Tools and Methods for Computational Healthcare Engineering
摘要
Currently, the healthcare engineering has benefited from the computational tools and techniques in its development completely changing the diagnosis, treatment, and management of diseases. This paper offers an intense analysis of a myriad of facets of application of computational tools and approaches in healthcare engineering. These tools and techniques are used in many fields such as in medical application, image processing, simulation, biotechnology, and in pharmacogenomics. Applications that include computed tomography (CT), magnetic resonance imaging (MRI), and ultrasound have benefited from computational algorithms. These algorithms are used in reconstructing images, segmenting them and analyzing them, and these allow clinicians to get insights from composite medical information. In addition, sophisticated approaches to predictive modeling have developed great proficiency in disease prediction, prognosis, and risk stratification using machine learning and deep learning.
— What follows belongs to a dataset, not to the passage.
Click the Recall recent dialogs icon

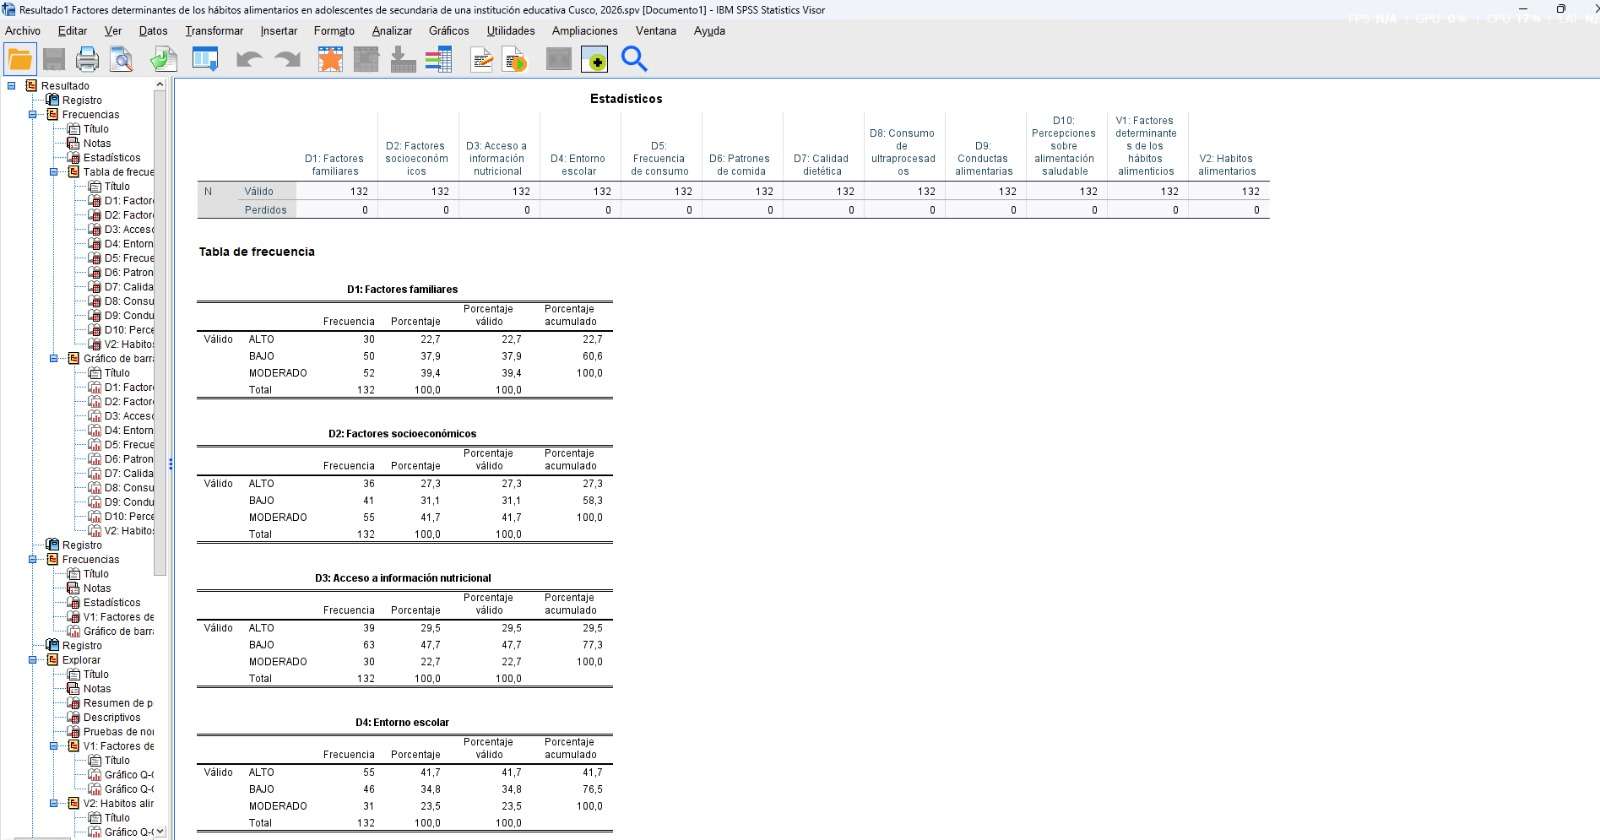click(206, 60)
These models incorporate a huge amount of biomedical knowledge to identify patterns, biomarkers, and genetics associated with diseases for early diagnoses and subsequent acceptable interventions. In addition, bioinformatics uses computational and statistical approaches to analyze biological information, the examples of which include the genomic, proteomic, and metabolomic information. It enables the identification of those molecular mechanisms which lead to diseases and assist in the generation of disease prevention and treatment strategies. Further, use of “virtual simulations and modeling techniques” facilitates replication of various physiological actions and reactions, drug effects, and medical devices. These in turn assist in designing and enhancing of treatment procedures as well as medical equipment. Secondly, data integration and interoperability frameworks facilitate interchange and integration of healthcare data from one system to another, to enhance the interoperability to advance a collaborative, decision-supportive, and pliant healthcare. Furthermore, the context as well as applicability of the computational tools and technique needs to address the critical issues of privacy, security, and algorithmic fairness in healthcare engineering. This calls for implantation of effective laws and regulation as well as set ethical standard that need to be observed in the course of offering care to the patient.